*EXERCISE REQUIREMENTS:* Report, word for word, every line of the material that contains "agent".

*DATA EXTRACTS:*

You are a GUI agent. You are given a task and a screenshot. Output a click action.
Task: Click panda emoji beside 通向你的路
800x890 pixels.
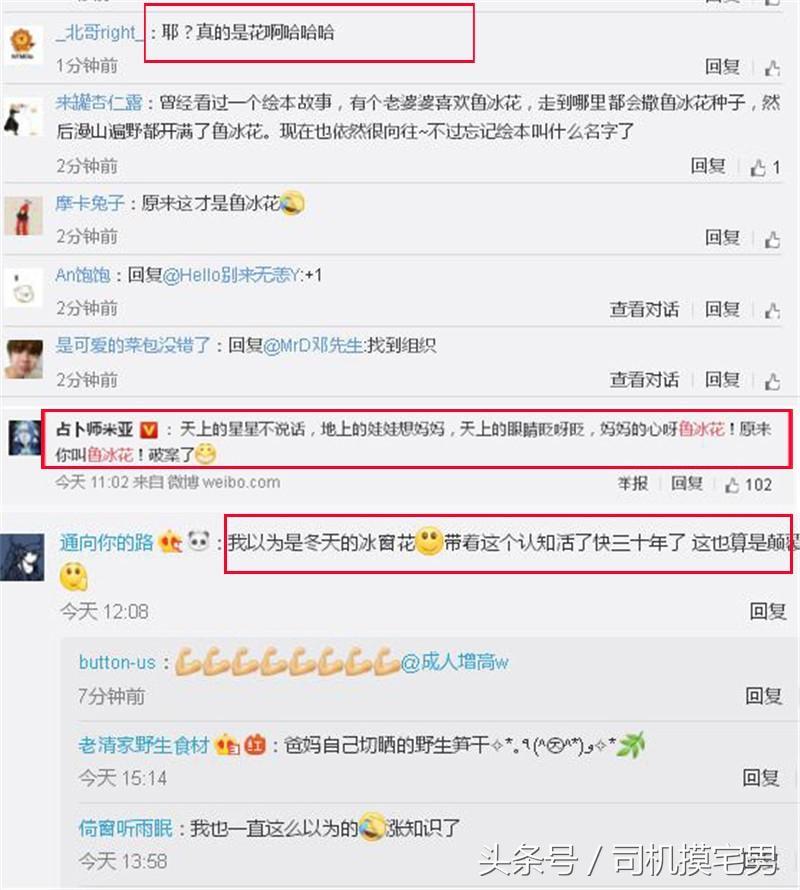(x=198, y=541)
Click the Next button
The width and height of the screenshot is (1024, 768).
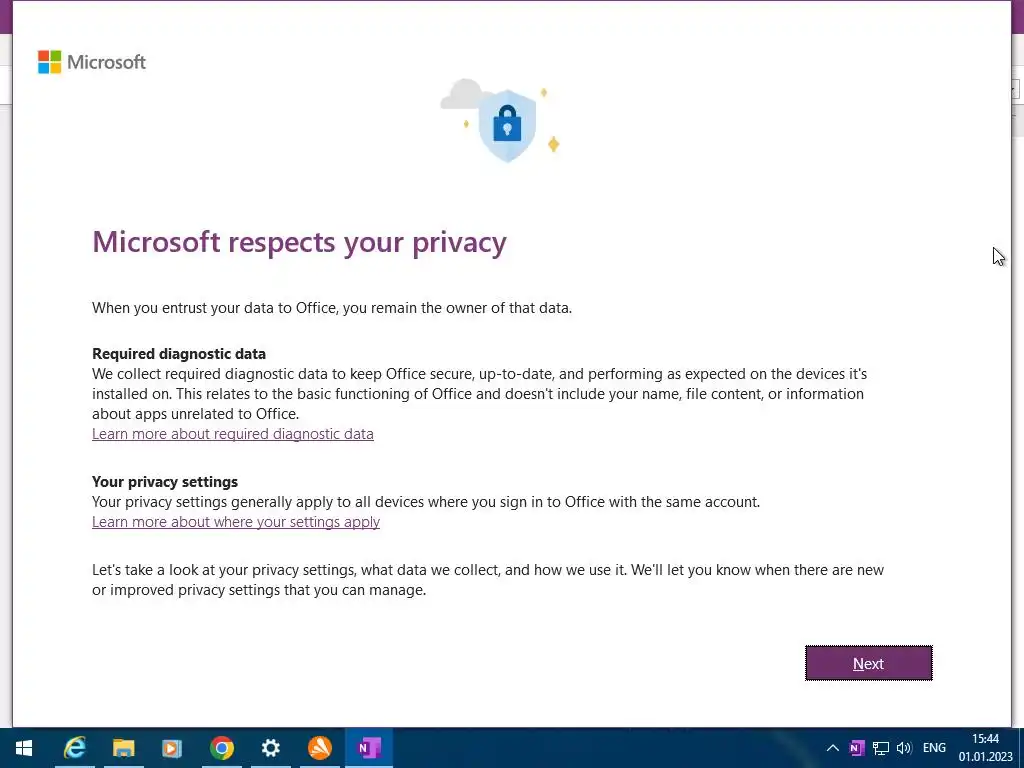point(868,663)
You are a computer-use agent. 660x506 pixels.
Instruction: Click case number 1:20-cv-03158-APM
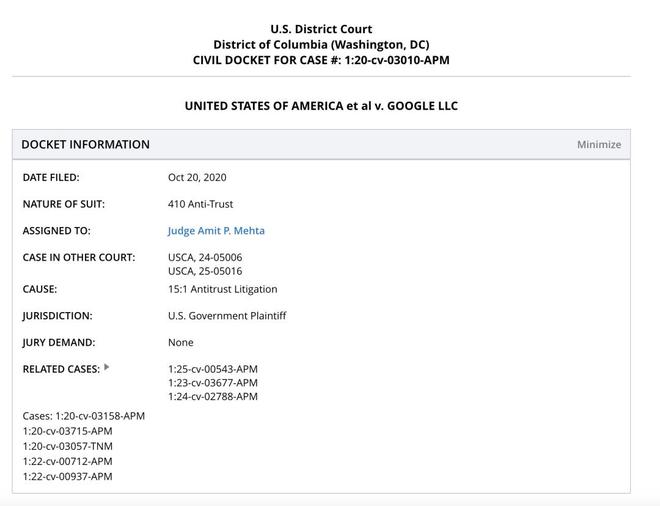pyautogui.click(x=100, y=416)
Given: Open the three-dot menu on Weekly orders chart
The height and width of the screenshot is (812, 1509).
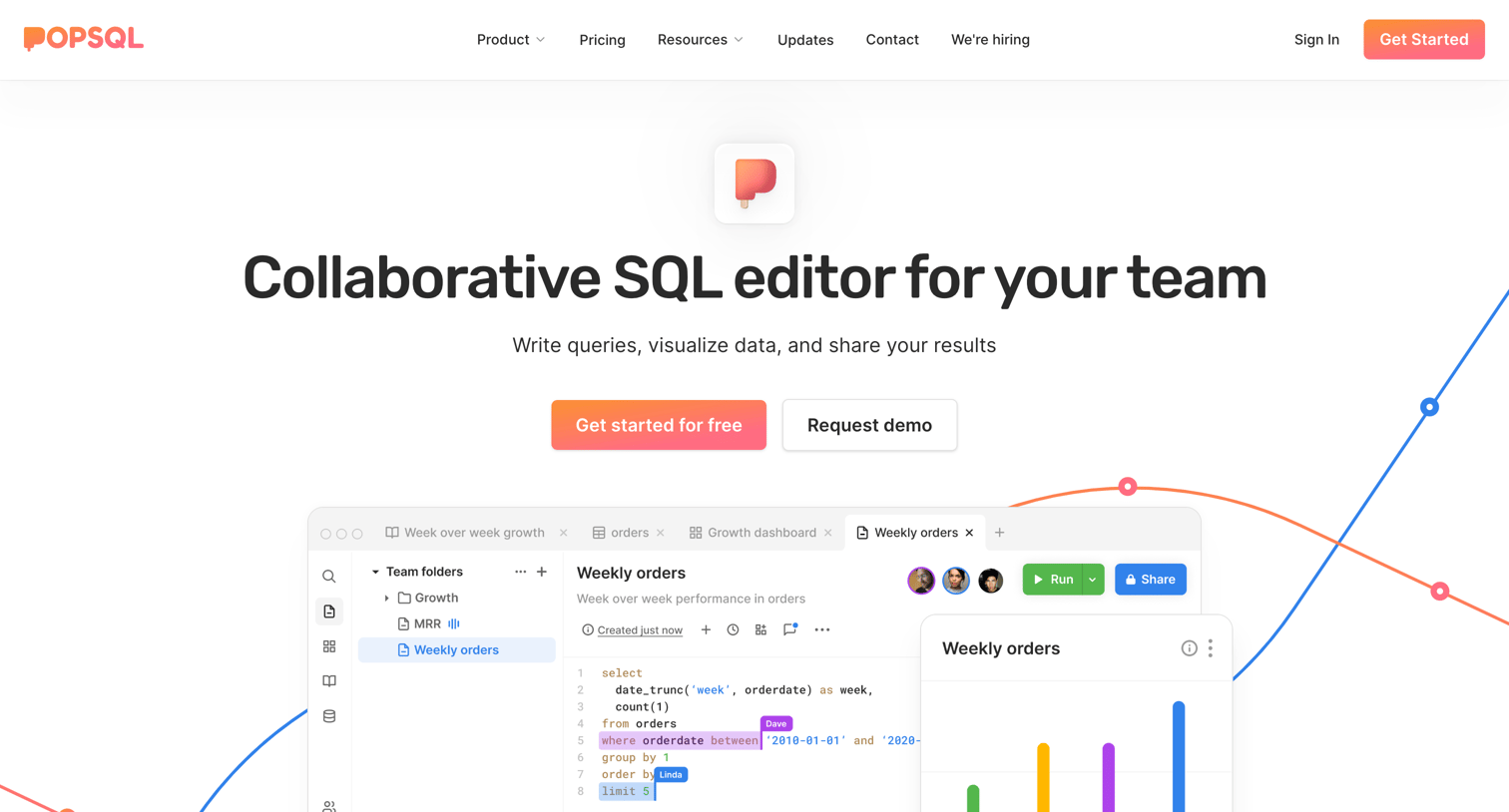Looking at the screenshot, I should 1211,648.
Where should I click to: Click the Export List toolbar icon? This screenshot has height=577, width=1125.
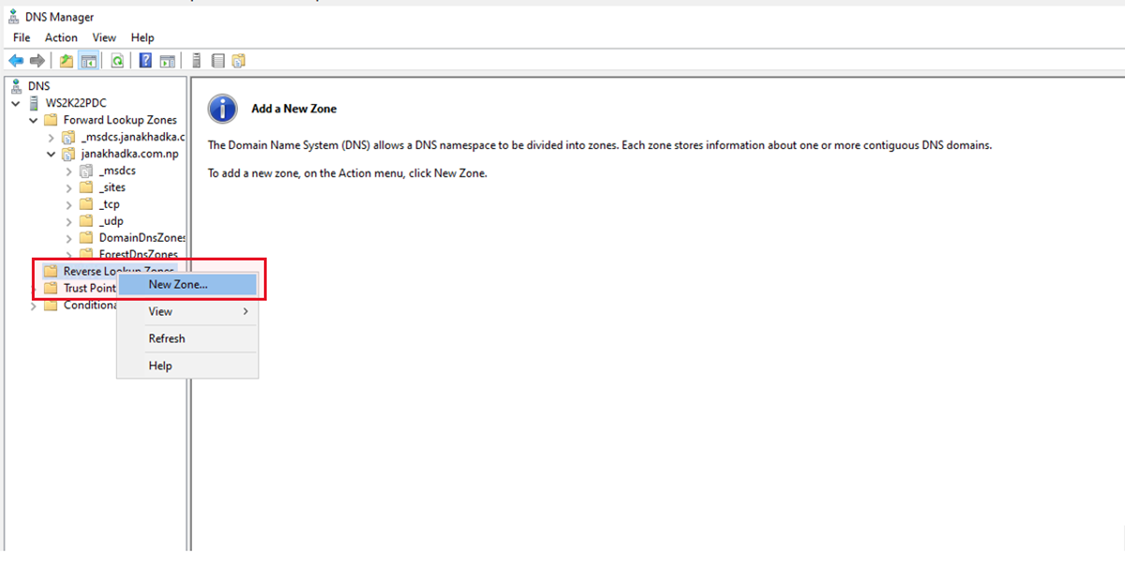218,60
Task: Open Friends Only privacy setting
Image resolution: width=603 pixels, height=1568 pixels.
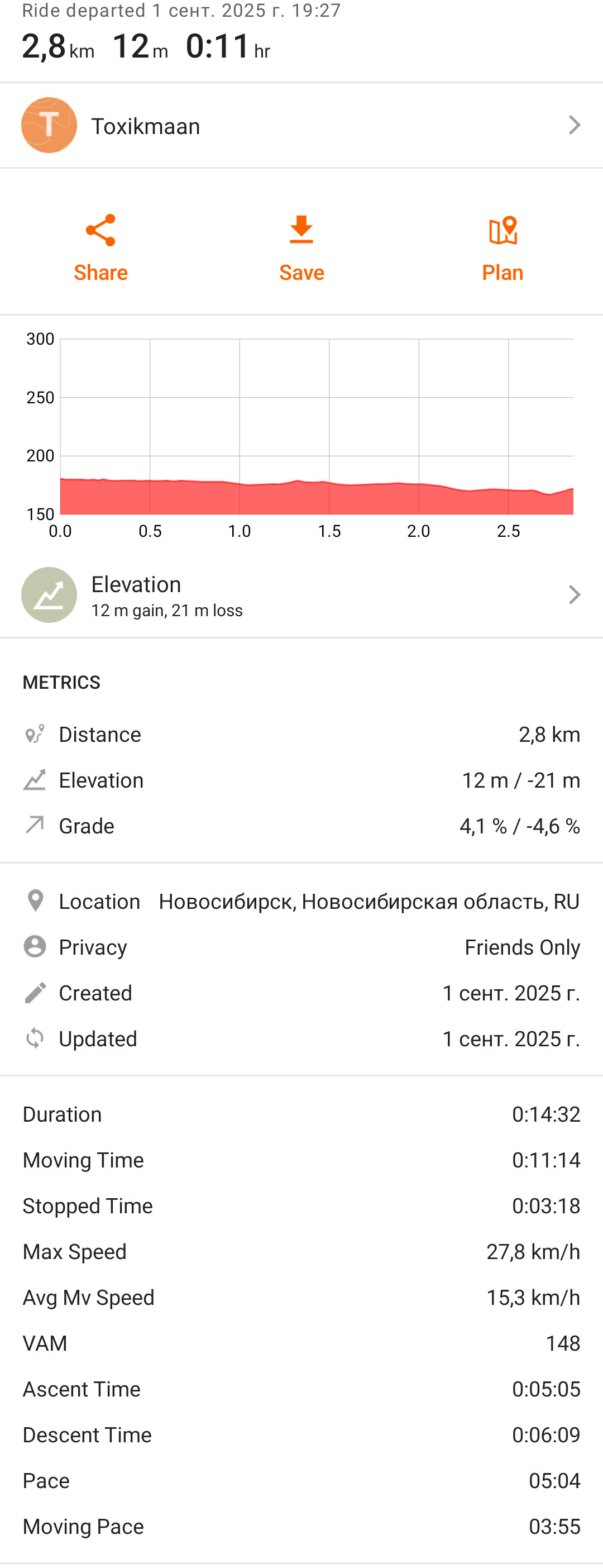Action: point(522,947)
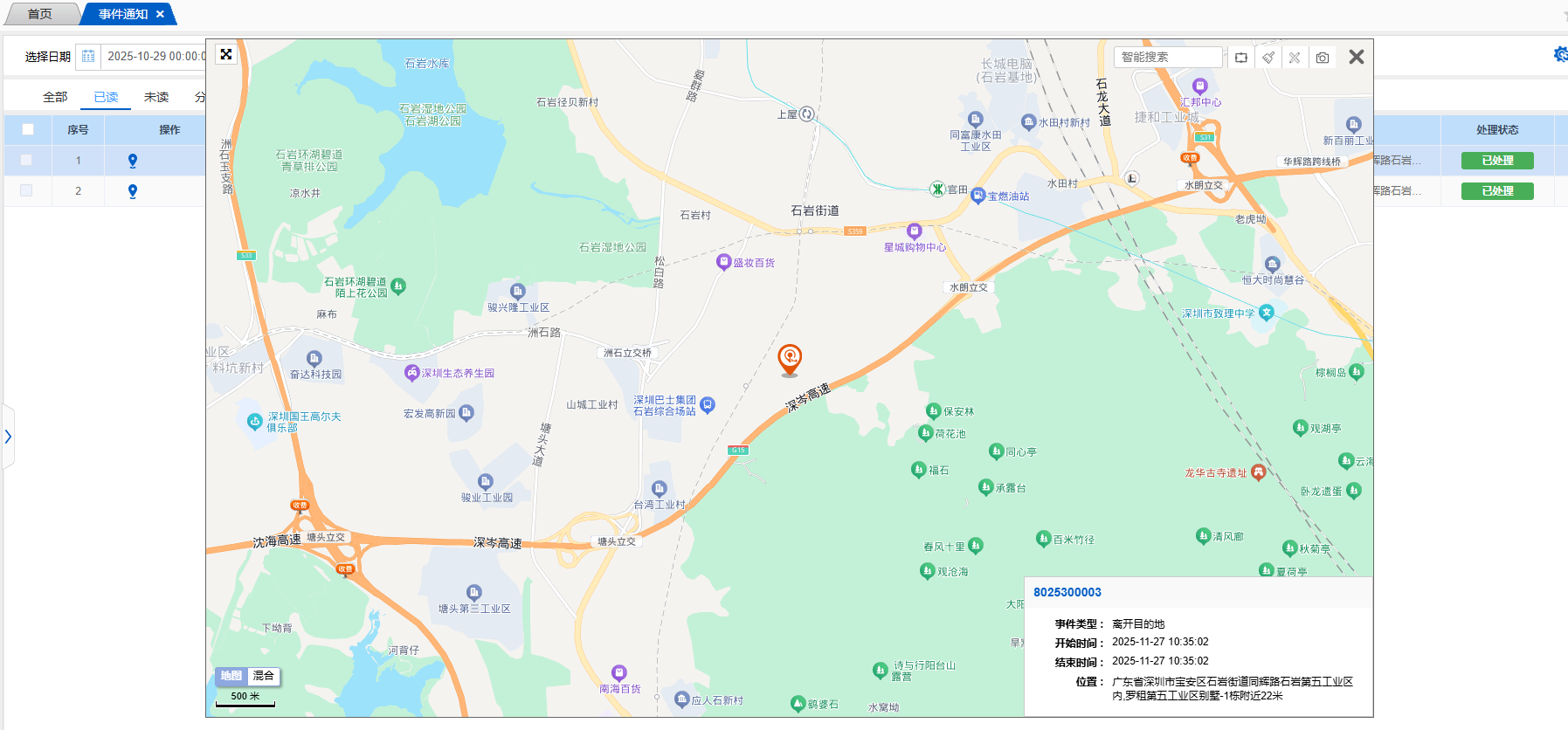This screenshot has height=730, width=1568.
Task: Check the checkbox for row 2
Action: tap(26, 190)
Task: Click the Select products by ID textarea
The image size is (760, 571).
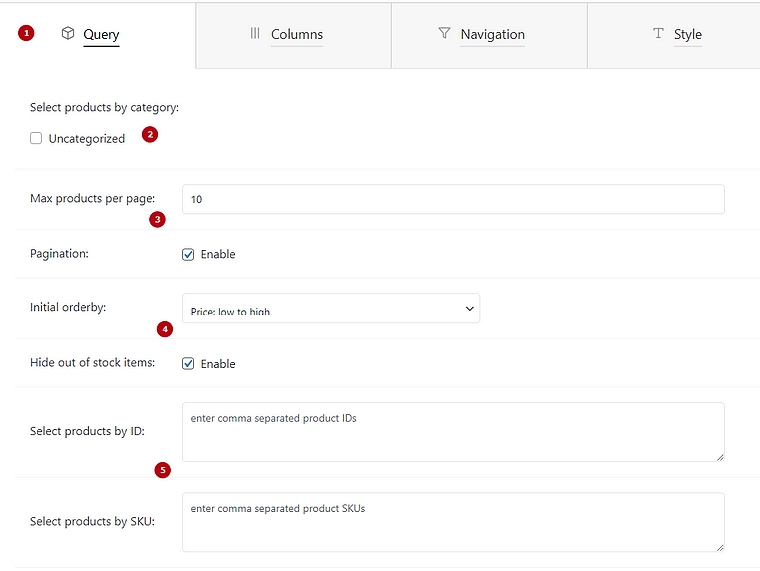Action: coord(452,432)
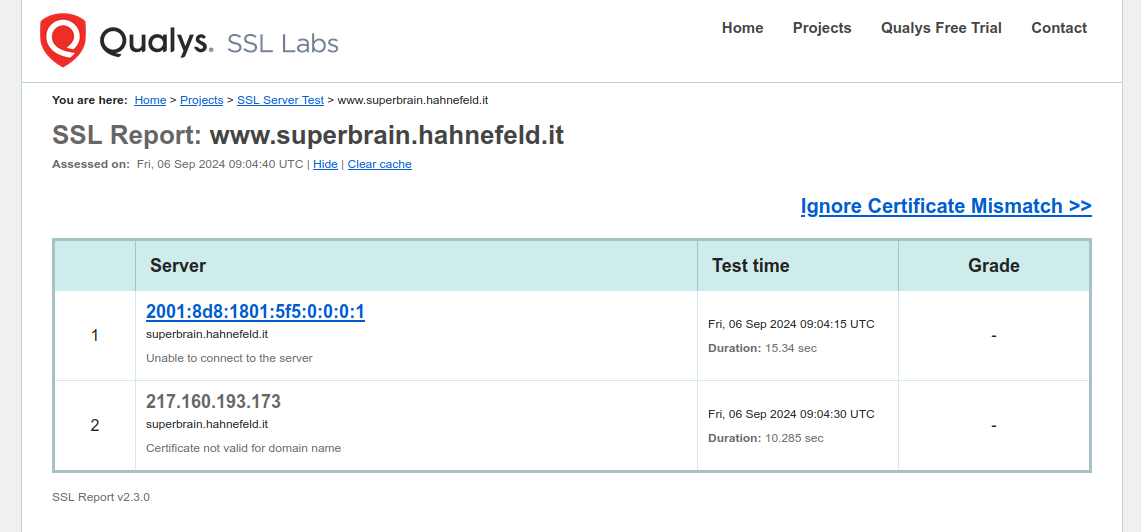Click the Clear cache link
Viewport: 1141px width, 532px height.
coord(379,164)
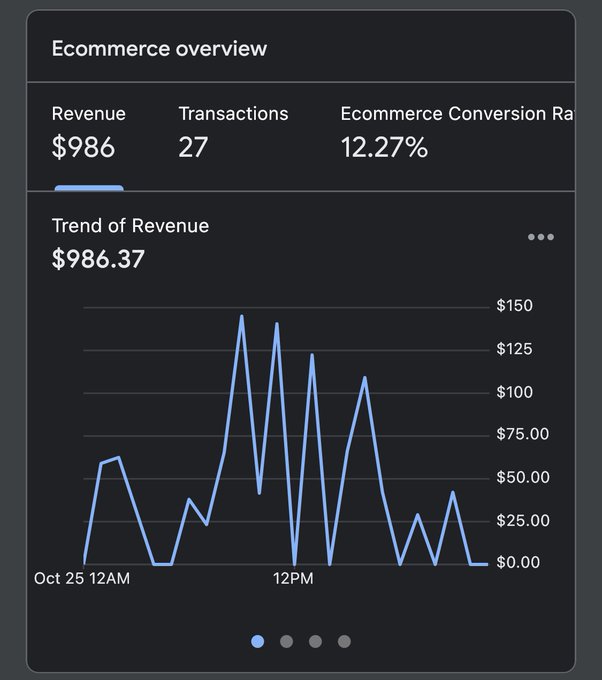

*RESULT FOR THIS TASK:*
You are a GUI agent. You are given a task and a screenshot. Output a click action.
You are a computer-use agent. 660x506 pixels.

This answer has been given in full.